### Exercise directions
Summarize the post on Edmundson's book about Freud's death in two sentences.

### Document extract

- - -

[lit-ideas] Edmondson on The Death of Sigmund Freud

  • From: "Lawrence Helm" <lawrencehelm@xxxxxxxxxxxxxx>
  • To: "Lit-Ideas " <Lit-Ideas@xxxxxxxxxxxxx>
  • Date: Sun, 1 Sep 2013 15:22:37 -0700

Early last month I referred to an article by Mark Edmundson, "The Ideal
English Major" http://chronicle.com/article/The-Ideal-English-Major/140553/
And a couple of days later decided I disagreed with a lot what he said and
was puzzled by much of the rest.  I sent for two of his books. The first was
The Fine Wisdom and Perfect Teachings of the Kings of Rock and Roll, a
Memoir.  It was a "coming of age" sort of thing so I set it aside.  The
second was The Death of Sigmund Freud, Fascism, Psychoanalysis and the Rise
of Fundamentalism.  

 

I have a few quibbles with Edmundson's text but as a final assessment
decided he wrote a very entertaining and provocative book.  His "parallel
lives," Freud and Hitler, approach is very clever and perceptive.  Not only
was Freud confronted by Hitler, by way of the Nazis in Austria in a physical
way, but Freud advanced Psychoanalytical theories about the nature of "the
Patriarch" which Hitler exemplified perhaps better than anyone in modern
times.  

 

Freud spent his last years in England; which he loved above other countries.
He had the fame that he had never received in Austria.  Despite that he
continued working on his Moses and Monotheism, a book he knew would
antagonize Jews and Christians alike.  And here it seems that Edmundson is
indicating that he finds in this book something beyond what has been
described -- an even more subtle Freud and a kind of Freudianism worthy of
being embraced by future followers (including it seems Edmundson himself).
Moses monotheism wasn't simply "one God," it was "one invisible God."  God
in Judaism had to be internalized and since he was this made the Jew more
capable of dealing in abstract ideas than the non-Jew.  Jews make up a
proportionally higher number of mathematicians, physicists and scientists in
general as well as anything else requiring the ability to work well with
abstractions.

 

While Edmondson doesn't mention Fukuyama what he ends up describing is very
like Fukuyama's ending in The End of History and the Last Man.  Perhaps
Liberal Democracy seems to be defeating all its competitors, but there is
the Superman who may start history up again because "the Last Man" that
lumpenproletariat Nietzsche describes is boring and worthless and incapable
of being joined by the Ubermensch.  Freud said he never read Nietzsche
because he was afraid he would find all his ideas in his writings, and his
"Patriarch" sounds very like Nietzsche's Ubermensch.   And the common
people, both Nietzsche and Freud say, love him.

 

[From Edmundson page 241]  "Freud also warns against thinking that the
fascist and fundamentalist are radically other.  Book after book, essay
after essay, has come into the world trying to show what set the German
Nazis apart from everyone else.  It was their political past, their culture,
their military tradition; it was the debased Treaty of Versailles; it was
the Depression of 1929.  The same scholarly ritual is visited on Japan . . .

- - -

### Collected data
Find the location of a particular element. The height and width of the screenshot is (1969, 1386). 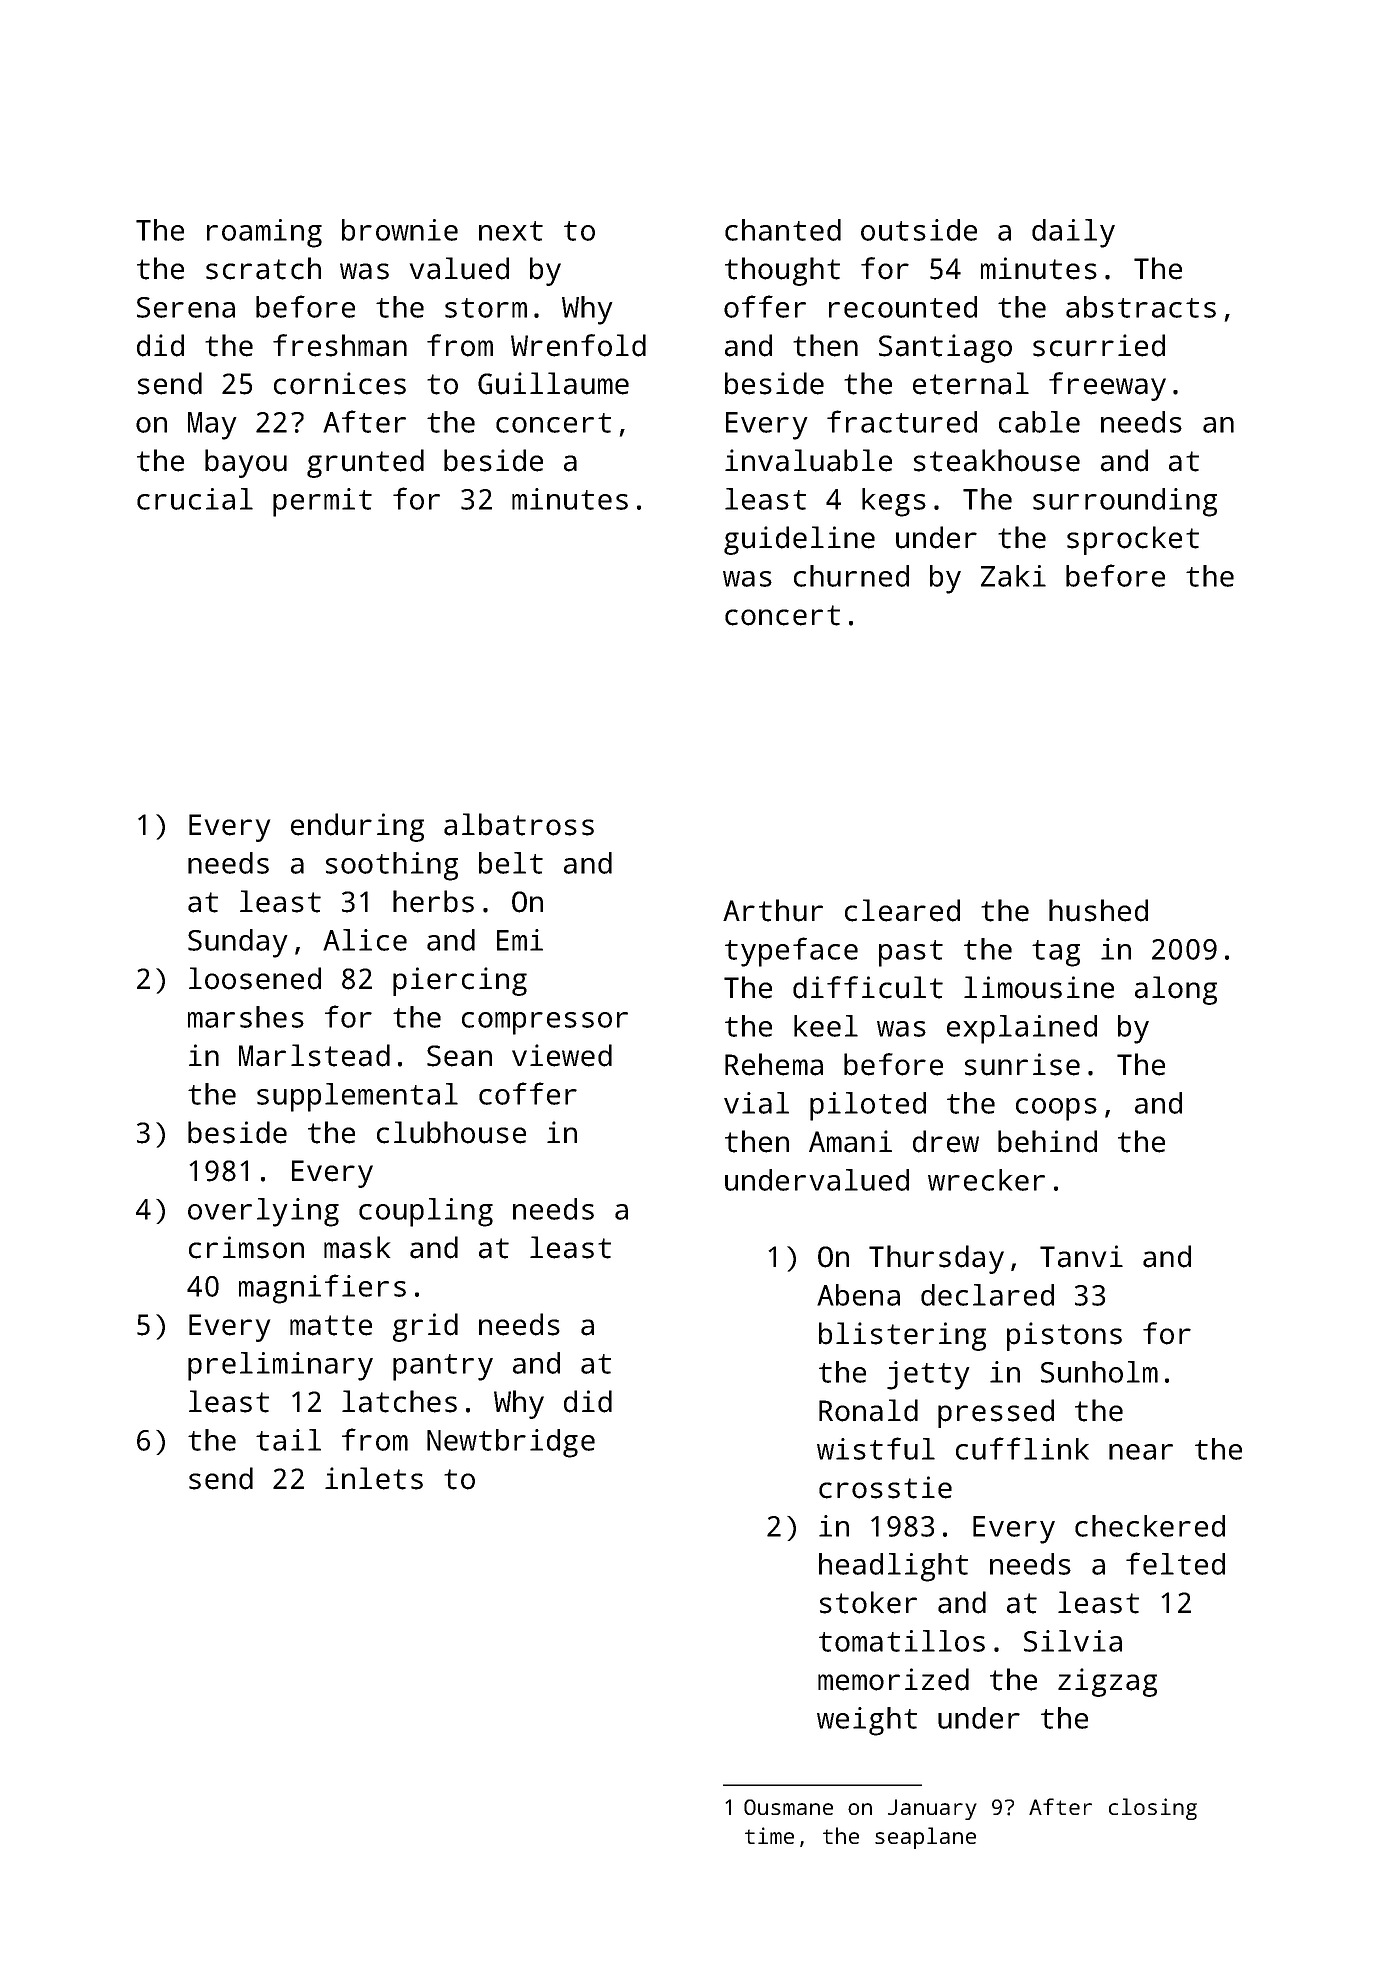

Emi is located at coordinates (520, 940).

- - -

### Task answer
After disagreeing with Mark Edmundson's article "The Ideal English Major," the writer read his book The Death of Sigmund Freud and judged it very entertaining and provocative, calling its "parallel lives" treatment of Freud and Hitler clever and perceptive. The post also covers Freud's Moses and Monotheism and its idea that an invisible God made Jews more capable with abstract ideas, and it likens where Edmundson ends up to Fukuyama's The End of History and the Last Man and to Nietzsche's Ubermensch.